(Beginning of Excerpt provided)

Re: Transplant Surgeon Meeting Advice

Post by Grey »

My first comment is actually most transplant surgeons are very good, and we do well to trust their judgement. I had my transplant done in Liverpool and only have the highest praise for the whole team. In y case because I was lucky enough to undergo a smaller awake operation by the same surgeon, 3 hours mind you, saw just how at home he was in the theatre as opposed to the man I knew from the visiting surgery. No surprise though, he is not a good people person but that does not matter when you are laying open on the table in an operation, his skills count then.

Anyway, do not be put off by all the warnings about what can go wrong, they are legally obliged to tell you that stuff, if someone is very unlucky something may go wrong but that is the nature of life, most operations go without hick up. Looking back there is no way I would stop the procedure under any circumstances, it is a truly life changing procedure, even with the effects of the Immune suppression med after.

(End of Excerpt provided)
(Beginning of Information shown)

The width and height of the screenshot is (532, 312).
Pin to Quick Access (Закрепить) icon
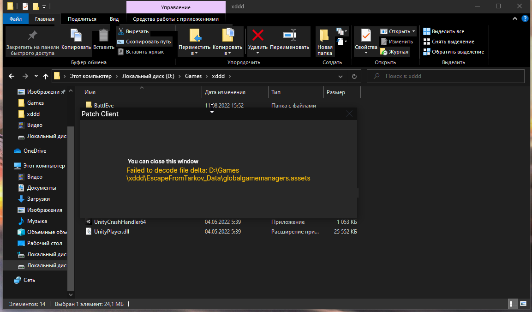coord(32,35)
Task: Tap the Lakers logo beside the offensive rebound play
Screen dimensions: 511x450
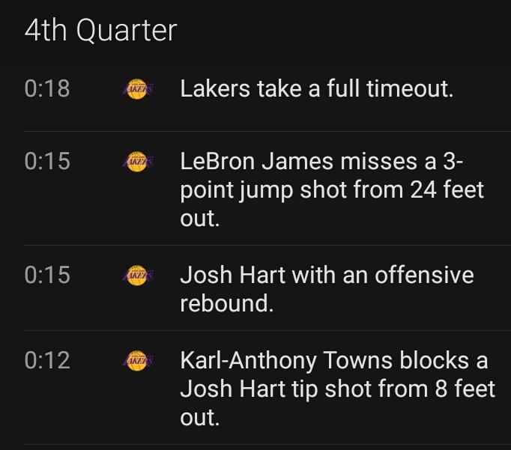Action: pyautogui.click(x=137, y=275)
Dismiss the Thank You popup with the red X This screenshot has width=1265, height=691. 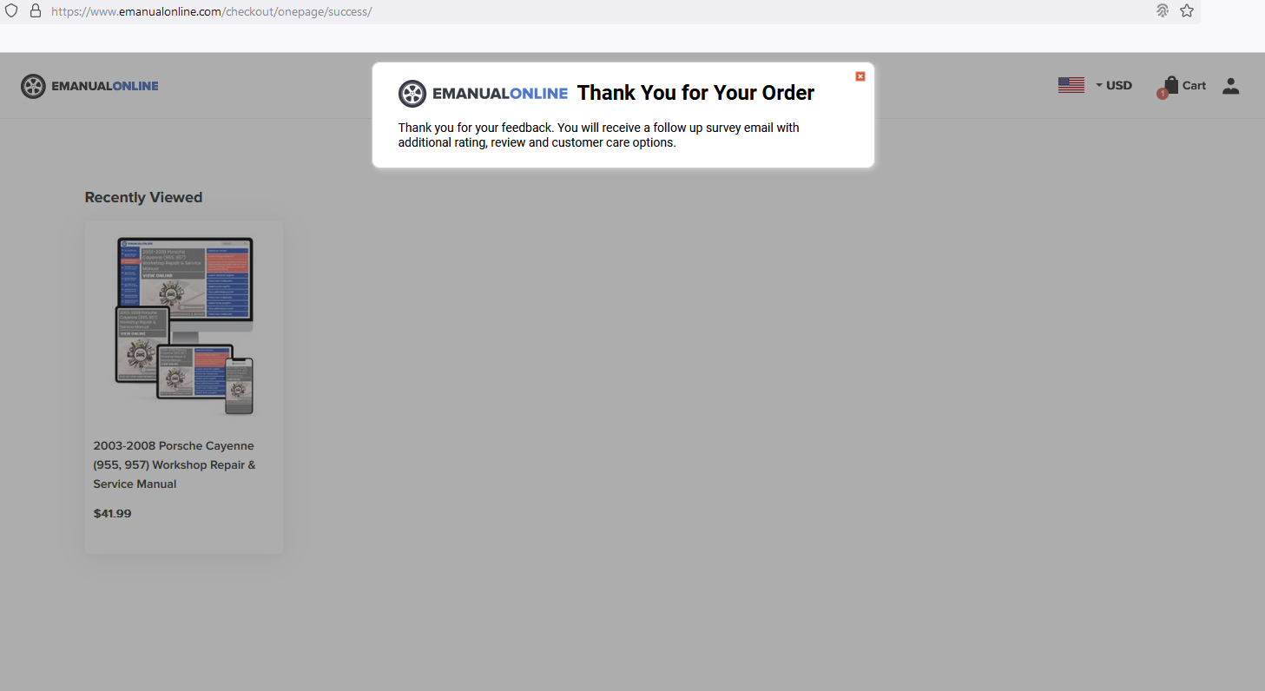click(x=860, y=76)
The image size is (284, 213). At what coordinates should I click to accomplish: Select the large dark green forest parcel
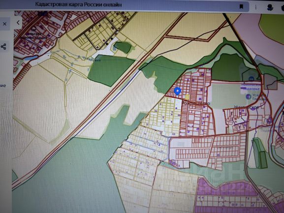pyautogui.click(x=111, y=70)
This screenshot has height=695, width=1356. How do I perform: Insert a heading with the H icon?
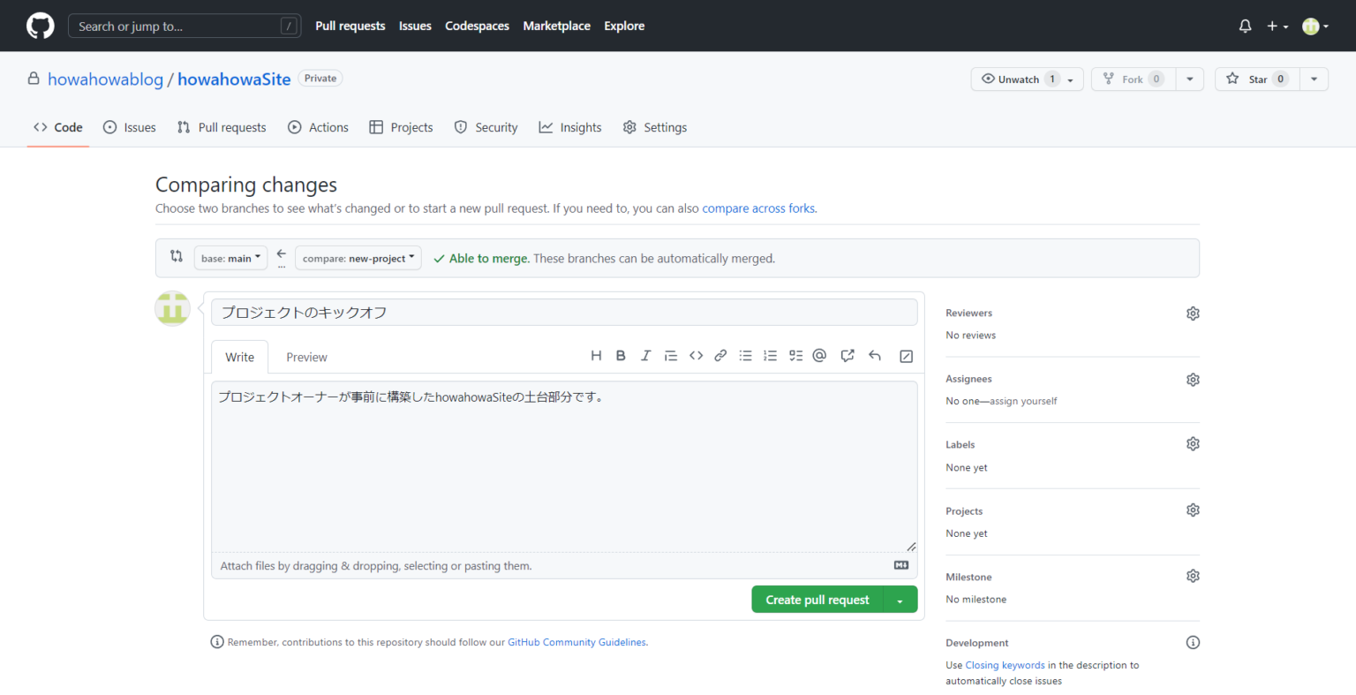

(End of Information shown)

Task set:
1. Rewrite the paragraph of the forum post that begins "Anyway, do not be put off" as a short bulleted list, keeping its main facts.
2. Summarize the forum post in two sentences.
3. Write a continuation of the forum post on transplant surgeon advice, starting after its final sentence.
The listing above is separate material from the forum post.

Solved problems:
1.
- Don't be put off by the warnings about what can go wrong; surgeons are legally obliged to give them.
- Something may go wrong for a very unlucky person, which is the nature of life, but most operations go without a hitch.
- Looking back, the writer would not stop the procedure under any circumstances.
- It is a truly life-changing procedure, even with the effects of the immune suppression medication afterward.

2. The writer, who had a transplant in Liverpool, says most transplant surgeons are very good and should be trusted, noting that their own surgeon was not a good people person but was plainly at home in the operating theater, where his skills counted. The writer advises not being put off by the legally required warnings about risks, since most operations go without a hitch, and calls the transplant a truly life-changing procedure that they would not stop under any circumstances, even with the immune suppression medication afterward.

3.
Questions I asked, were in the main just curiosity, a bit about the preparation procedure, what will happen, a bit about the anaesthetic procedure, although before the op you will have a chat with them, how long the whole op will take, a bit about the recovery procedure, first few hours back in the ward, WATER INTAKE REQUIRED, although once you come out of the theatre you will have a drip feeding you at least 4 litres a day, all the pipes that once you start to gather where you actually are, the neckline etc and how and when each gets removed and how long all things being equal you will stay in hospital.

My wife donated and was out of hospital way before me, strong as an OX and has no side effects at all, bar a bit of obvious pain associated with having a kidney taken from her back. By the way your new kidney will be plonked in front, and takes a while getting used to the lump but you do.

Your donor may like to read something like this just by way of some idea of what happened.

Here is another here in the UK Perhaps a good one.

You may have a peep at something like this, (I have not seen most of it but it is someone's experience.
Good luck but I'm sure you will not need it, the teams are very good.

After a long time of waiting an anonymous donor has arrived in my life.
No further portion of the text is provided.